FlashAttention-3 achieves 1.5-2x faster attention on H100 GPUs by exploiting asynchrony and FP8 precision.

A machine-rendered reading of the paper's core claim, the machinery that carries it, and where it could break.

This paper introduces FlashAttention-3 to accelerate the attention layer that bottlenecks Transformer models on recent NVIDIA Hopper GPUs. The authors combine warp specialization to overlap computation with data movement, interleave matrix multiplications and softmax steps at the block level, and add block quantization plus incoherent processing to use FP8 low precision. These changes raise utilization to 75 percent in FP16 and push FP8 throughput near 1.2 petaflops per second while cutting numerical error by a factor of 2.6 relative to ordinary FP8 attention. A reader would care because attention speed directly limits how large or long-context a model can be trained or run on a given GPU.

Core claim

We develop three main techniques to speed up attention on Hopper GPUs: exploiting asynchrony of the Tensor Cores and TMA to overlap overall computation and data movement via warp-specialization and interleave block-wise matmul and softmax operations, and block quantization and incoherent processing that leverages hardware support for FP8 low-precision. FlashAttention-3 achieves speedup on H100 GPUs by 1.5-2.0× with FP16 reaching up to 740 TFLOPs/s (75% utilization), and with FP8 reaching close to 1.2 PFLOPs/s. We validate that FP8 FlashAttention-3 achieves 2.6× lower numerical error than a baseline FP8 attention.

What carries the argument

Warp specialization to overlap Tensor Core computation with TMA data movement, block-level interleaving of matmul and softmax, and block quantization with incoherent processing to support FP8 arithmetic.

If this is right

  • Attention no longer limits throughput as severely for long-context or large-batch Transformer workloads on Hopper hardware.
  • FP8 attention can sustain nearly 1.2 PFLOPs/s while preserving higher accuracy than prior low-precision baselines.
  • Overall training and inference time for models that use attention drops by 1.5 to 2 times on the same GPU.
  • Higher compute utilization (up to 75 percent) becomes reachable without changing model architecture.

Where Pith is reading between the lines

These are editorial extensions of the paper, not claims the author makes directly.

  • The same overlap and quantization ideas could be applied to other memory-bound operations such as feed-forward layers.
  • Hardware vendors might expose similar asynchronous primitives on future chips, allowing these speedups to generalize beyond Hopper.
  • Incoherent block processing may extend to even lower precisions such as FP4 if hardware support appears.

Load-bearing premise

The asynchronous execution model of Tensor Cores and TMA on Hopper GPUs can be safely exploited through warp specialization and interleaving without synchronization bugs or incorrect attention outputs.

What would settle it

Run FlashAttention-3 on an H100 GPU, record measured TFLOPs/s in FP16 and FP8 modes, and compare the numerical error of the FP8 output against a standard FP8 attention implementation to check if the claimed 2.6× error reduction appears.

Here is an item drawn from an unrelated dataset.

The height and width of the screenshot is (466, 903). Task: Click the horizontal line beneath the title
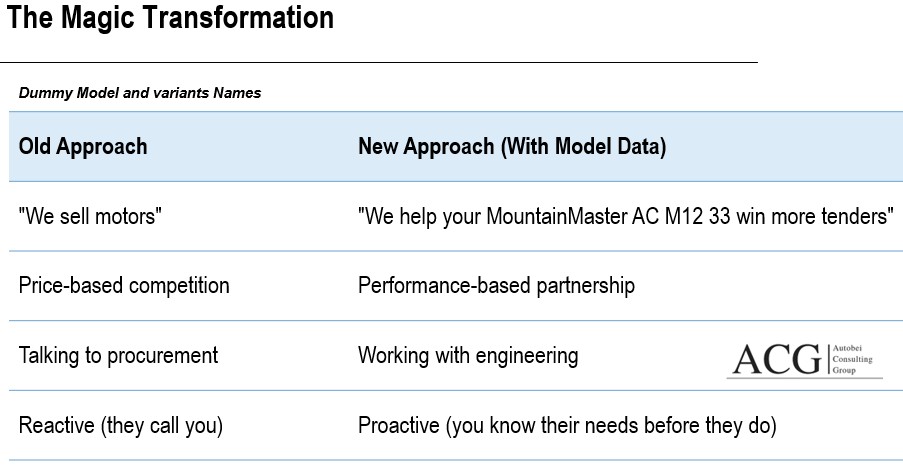click(380, 62)
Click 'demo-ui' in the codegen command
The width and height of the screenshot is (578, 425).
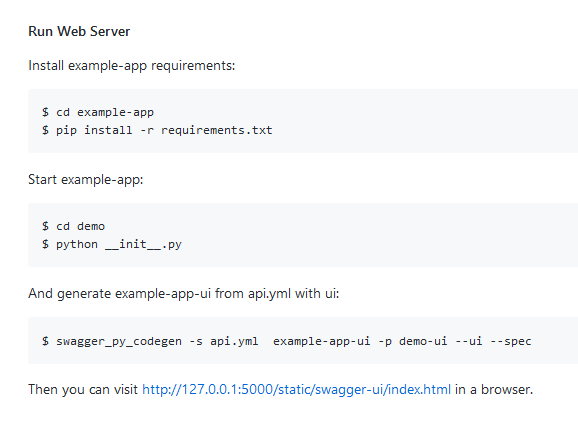click(x=423, y=341)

read the original abstract

Attention, as a core layer of the ubiquitous Transformer architecture, is the bottleneck for large language models and long-context applications. FlashAttention elaborated an approach to speed up attention on GPUs through minimizing memory reads/writes. However, it has yet to take advantage of new capabilities present in recent hardware, with FlashAttention-2 achieving only 35% utilization on the H100 GPU. We develop three main techniques to speed up attention on Hopper GPUs: exploiting asynchrony of the Tensor Cores and TMA to (1) overlap overall computation and data movement via warp-specialization and (2) interleave block-wise matmul and softmax operations, and (3) block quantization and incoherent processing that leverages hardware support for FP8 low-precision. We demonstrate that our method, FlashAttention-3, achieves speedup on H100 GPUs by 1.5-2.0$\times$ with FP16 reaching up to 740 TFLOPs/s (75% utilization), and with FP8 reaching close to 1.2 PFLOPs/s. We validate that FP8 FlashAttention-3 achieves 2.6$\times$ lower numerical error than a baseline FP8 attention.

Editorial analysis

A structured set of objections, weighed in public.

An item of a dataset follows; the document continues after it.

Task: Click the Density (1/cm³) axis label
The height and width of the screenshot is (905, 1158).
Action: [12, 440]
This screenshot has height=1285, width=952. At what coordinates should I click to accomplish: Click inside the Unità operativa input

Desk editor's note, referee report, simulated authors' rebuttal, and a circularity audit. Tearing a paper down is the easy half of reading it; the pith above is the substance, this is the friction.

Referee Report

1 major / 2 minor

Summary. This paper proposes FlashAttention-3, an attention algorithm optimized for Hopper GPUs. It uses three techniques: warp specialization to overlap computation and data movement by exploiting asynchrony between Tensor Cores and TMA, interleaving of matmul and softmax operations, and block FP8 quantization with incoherent processing. The authors report achieving 1.5-2.0× speedups, with FP16 performance up to 740 TFLOPs/s at 75% utilization and FP8 up to 1.2 PFLOPs/s, and 2.6× lower numerical error than baseline FP8 attention.

Significance. The results, if they hold, would be significant for improving the efficiency of Transformer models on cutting-edge hardware. By increasing GPU utilization for attention to 75% and demonstrating benefits of low-precision with reduced error, this work addresses a key bottleneck in scaling LLMs. Credit is due for the direct empirical validation on H100 hardware without reliance on any free parameters or circular reasoning.

major comments (1)
  1. §5 (Experimental Results): While concrete TFLOPs/s and error numbers are reported, the section does not provide error bars, detailed benchmark setup including sequence lengths tested, or rules for data exclusion, making it difficult to verify the claimed speedups and error reductions.
minor comments (2)
  1. Abstract: It would be clearer to report the utilization percentage for FP8 as well, for consistency with the FP16 case.
  2. Related Work: Ensure all prior FlashAttention papers are cited with their specific utilization numbers for context.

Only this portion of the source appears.